*GIVEN DATA*:
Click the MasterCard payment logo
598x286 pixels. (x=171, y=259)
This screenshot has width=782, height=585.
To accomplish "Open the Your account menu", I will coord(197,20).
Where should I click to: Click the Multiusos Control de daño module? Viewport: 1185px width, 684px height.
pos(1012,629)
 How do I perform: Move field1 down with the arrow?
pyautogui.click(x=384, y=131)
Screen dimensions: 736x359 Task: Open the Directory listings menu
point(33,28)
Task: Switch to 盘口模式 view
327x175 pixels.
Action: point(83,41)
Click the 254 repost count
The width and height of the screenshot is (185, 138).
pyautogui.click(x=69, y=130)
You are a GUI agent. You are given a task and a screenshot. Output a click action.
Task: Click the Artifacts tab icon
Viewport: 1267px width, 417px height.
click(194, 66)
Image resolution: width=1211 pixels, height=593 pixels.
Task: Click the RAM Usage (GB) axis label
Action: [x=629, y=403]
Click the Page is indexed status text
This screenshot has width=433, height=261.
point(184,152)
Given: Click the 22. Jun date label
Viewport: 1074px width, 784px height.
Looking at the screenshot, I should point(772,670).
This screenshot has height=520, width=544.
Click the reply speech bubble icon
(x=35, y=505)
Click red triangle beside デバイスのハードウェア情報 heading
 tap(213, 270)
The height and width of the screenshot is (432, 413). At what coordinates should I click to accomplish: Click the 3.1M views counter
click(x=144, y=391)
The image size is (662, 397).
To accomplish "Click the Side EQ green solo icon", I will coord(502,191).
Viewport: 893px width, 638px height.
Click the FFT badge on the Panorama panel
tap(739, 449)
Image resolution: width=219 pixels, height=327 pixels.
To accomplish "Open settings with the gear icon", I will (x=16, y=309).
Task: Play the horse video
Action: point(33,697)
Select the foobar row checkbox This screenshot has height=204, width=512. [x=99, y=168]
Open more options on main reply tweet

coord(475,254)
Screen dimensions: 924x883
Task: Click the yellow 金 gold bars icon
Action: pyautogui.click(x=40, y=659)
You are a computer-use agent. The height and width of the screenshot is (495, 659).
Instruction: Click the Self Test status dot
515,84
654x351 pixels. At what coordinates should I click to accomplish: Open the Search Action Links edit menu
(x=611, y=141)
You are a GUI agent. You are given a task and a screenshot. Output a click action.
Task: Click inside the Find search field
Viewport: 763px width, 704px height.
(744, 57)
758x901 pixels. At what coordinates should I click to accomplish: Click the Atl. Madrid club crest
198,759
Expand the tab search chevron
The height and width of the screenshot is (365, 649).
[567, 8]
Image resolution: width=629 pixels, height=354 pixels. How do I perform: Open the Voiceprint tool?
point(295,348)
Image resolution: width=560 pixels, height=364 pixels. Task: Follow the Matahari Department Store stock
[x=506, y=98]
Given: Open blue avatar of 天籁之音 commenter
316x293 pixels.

*WHAT YOU ARE ASKED TO DO*: Taking the entries above, write out exactly each line from the one holding "This screenshot has width=782, height=585." to the one holding "Click the Page is indexed status text", both included, and stop there.

*YOUR SOLUTION*:
This screenshot has width=782, height=585.
To accomplish "Open the Your account menu", I will coord(197,20).
Where should I click to: Click the Multiusos Control de daño module? Viewport: 1185px width, 684px height.
pos(1012,629)
 How do I perform: Move field1 down with the arrow?
pyautogui.click(x=384, y=131)
Screen dimensions: 736x359 Task: Open the Directory listings menu
point(33,28)
Task: Switch to 盘口模式 view
327x175 pixels.
Action: point(83,41)
Click the 254 repost count
The width and height of the screenshot is (185, 138).
pyautogui.click(x=69, y=130)
You are a GUI agent. You are given a task and a screenshot. Output a click action.
Task: Click the Artifacts tab icon
Viewport: 1267px width, 417px height.
click(194, 66)
Image resolution: width=1211 pixels, height=593 pixels.
Task: Click the RAM Usage (GB) axis label
Action: [x=629, y=403]
Click the Page is indexed status text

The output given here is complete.